Exercise input Block Start
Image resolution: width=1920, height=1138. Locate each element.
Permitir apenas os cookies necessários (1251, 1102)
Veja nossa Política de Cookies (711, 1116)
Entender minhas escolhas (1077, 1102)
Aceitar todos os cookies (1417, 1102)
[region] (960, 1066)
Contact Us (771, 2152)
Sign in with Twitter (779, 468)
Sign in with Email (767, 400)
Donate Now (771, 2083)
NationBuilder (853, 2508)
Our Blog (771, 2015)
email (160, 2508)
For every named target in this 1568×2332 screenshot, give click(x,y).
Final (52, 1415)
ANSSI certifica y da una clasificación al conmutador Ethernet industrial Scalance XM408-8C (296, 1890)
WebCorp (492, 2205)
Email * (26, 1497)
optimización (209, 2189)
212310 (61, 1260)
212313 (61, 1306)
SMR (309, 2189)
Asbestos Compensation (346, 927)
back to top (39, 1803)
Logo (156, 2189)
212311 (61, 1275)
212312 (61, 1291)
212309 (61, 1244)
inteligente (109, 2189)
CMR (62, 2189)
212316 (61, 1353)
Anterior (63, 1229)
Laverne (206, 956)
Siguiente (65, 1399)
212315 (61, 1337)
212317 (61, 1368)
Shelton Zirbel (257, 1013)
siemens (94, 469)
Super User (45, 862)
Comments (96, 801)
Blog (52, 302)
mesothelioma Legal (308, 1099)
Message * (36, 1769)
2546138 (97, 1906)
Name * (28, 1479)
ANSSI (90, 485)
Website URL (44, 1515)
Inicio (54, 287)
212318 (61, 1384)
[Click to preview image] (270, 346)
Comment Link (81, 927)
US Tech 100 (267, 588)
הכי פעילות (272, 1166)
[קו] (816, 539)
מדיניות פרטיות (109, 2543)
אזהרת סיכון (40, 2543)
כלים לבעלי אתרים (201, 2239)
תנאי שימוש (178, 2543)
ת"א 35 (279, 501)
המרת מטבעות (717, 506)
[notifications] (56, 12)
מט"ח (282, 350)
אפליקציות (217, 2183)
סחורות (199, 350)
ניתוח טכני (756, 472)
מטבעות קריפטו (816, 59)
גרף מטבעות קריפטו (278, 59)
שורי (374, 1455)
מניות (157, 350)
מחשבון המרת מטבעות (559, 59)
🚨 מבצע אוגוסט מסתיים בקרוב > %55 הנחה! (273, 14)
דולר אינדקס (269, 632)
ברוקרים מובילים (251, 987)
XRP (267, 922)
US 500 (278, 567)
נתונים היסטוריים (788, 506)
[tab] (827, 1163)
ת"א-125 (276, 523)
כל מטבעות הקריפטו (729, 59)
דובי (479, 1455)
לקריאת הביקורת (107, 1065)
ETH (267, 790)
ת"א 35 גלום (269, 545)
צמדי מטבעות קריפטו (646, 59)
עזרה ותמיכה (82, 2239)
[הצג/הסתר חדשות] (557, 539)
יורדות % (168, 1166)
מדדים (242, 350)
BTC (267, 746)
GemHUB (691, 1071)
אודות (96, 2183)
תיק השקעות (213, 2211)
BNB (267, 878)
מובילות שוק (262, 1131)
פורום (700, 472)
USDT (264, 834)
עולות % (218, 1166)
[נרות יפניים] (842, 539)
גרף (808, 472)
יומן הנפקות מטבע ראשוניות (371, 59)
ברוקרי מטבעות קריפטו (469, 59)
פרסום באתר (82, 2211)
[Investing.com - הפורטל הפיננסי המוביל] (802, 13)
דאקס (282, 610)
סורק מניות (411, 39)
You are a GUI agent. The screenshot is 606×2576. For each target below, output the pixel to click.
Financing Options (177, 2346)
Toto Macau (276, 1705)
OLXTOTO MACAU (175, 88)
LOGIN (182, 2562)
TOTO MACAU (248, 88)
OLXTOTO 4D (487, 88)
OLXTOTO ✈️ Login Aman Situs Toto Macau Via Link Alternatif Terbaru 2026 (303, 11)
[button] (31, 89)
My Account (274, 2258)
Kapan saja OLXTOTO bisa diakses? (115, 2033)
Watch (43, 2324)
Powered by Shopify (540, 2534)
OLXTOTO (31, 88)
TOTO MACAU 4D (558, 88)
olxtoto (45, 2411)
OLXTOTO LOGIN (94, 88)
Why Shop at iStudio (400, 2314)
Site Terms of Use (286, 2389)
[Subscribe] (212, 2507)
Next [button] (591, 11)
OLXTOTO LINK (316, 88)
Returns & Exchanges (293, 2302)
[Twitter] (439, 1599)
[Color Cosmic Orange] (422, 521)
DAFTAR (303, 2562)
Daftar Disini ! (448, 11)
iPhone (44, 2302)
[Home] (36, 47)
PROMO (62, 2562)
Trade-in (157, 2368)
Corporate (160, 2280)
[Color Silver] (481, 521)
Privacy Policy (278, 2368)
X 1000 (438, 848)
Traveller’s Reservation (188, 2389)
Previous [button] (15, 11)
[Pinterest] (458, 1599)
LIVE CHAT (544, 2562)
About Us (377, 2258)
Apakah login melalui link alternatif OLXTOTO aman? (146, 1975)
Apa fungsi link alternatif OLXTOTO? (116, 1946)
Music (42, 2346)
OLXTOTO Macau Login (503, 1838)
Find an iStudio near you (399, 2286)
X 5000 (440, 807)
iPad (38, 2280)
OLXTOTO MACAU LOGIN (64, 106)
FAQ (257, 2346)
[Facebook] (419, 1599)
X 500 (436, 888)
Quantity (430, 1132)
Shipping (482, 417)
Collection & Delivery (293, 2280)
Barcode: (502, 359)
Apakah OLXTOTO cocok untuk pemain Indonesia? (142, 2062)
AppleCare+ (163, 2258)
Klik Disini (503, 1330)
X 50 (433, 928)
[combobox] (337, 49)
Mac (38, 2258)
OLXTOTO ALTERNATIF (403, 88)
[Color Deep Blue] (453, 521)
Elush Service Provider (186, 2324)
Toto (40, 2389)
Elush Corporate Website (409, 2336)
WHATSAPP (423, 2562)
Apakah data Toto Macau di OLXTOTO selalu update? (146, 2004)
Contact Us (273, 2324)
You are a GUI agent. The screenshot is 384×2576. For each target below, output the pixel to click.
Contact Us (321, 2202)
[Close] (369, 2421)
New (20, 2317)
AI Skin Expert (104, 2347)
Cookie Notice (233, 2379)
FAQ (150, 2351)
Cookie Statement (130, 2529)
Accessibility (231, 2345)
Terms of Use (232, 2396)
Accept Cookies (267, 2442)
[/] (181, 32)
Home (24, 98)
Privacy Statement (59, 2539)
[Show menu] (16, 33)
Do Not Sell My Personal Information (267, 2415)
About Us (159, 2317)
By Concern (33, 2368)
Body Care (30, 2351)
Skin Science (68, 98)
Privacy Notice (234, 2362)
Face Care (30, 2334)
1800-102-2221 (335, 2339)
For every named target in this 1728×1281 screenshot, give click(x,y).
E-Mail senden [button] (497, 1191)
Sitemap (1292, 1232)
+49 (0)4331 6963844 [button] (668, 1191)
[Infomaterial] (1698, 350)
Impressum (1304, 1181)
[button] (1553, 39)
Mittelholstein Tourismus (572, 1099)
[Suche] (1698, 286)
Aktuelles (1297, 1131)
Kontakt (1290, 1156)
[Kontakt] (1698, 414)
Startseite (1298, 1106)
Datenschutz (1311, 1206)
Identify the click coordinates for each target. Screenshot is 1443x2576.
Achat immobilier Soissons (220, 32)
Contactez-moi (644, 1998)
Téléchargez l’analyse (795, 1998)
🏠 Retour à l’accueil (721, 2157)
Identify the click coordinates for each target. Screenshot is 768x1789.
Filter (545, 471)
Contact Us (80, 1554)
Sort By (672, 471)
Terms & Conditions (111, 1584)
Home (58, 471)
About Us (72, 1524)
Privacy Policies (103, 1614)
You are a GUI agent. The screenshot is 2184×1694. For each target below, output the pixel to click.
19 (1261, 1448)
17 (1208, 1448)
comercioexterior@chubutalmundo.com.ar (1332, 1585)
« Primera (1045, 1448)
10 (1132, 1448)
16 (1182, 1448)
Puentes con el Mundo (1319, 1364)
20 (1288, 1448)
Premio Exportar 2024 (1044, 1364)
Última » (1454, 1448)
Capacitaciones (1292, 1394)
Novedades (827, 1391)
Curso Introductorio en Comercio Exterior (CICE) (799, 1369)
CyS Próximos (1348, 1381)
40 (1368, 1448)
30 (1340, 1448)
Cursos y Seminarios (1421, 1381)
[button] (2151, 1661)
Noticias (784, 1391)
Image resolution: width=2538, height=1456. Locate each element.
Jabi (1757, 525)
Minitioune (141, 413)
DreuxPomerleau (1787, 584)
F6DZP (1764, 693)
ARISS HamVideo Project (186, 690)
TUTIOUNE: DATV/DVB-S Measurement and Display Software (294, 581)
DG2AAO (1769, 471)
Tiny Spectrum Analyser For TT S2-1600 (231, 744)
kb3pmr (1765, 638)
Exercise input Block End
Using the listing above, show each line with the word "width" in it.

Image resolution: width=1920, height=1138. Locate each element.
Image resolution: width=2538, height=1456. Locate each element.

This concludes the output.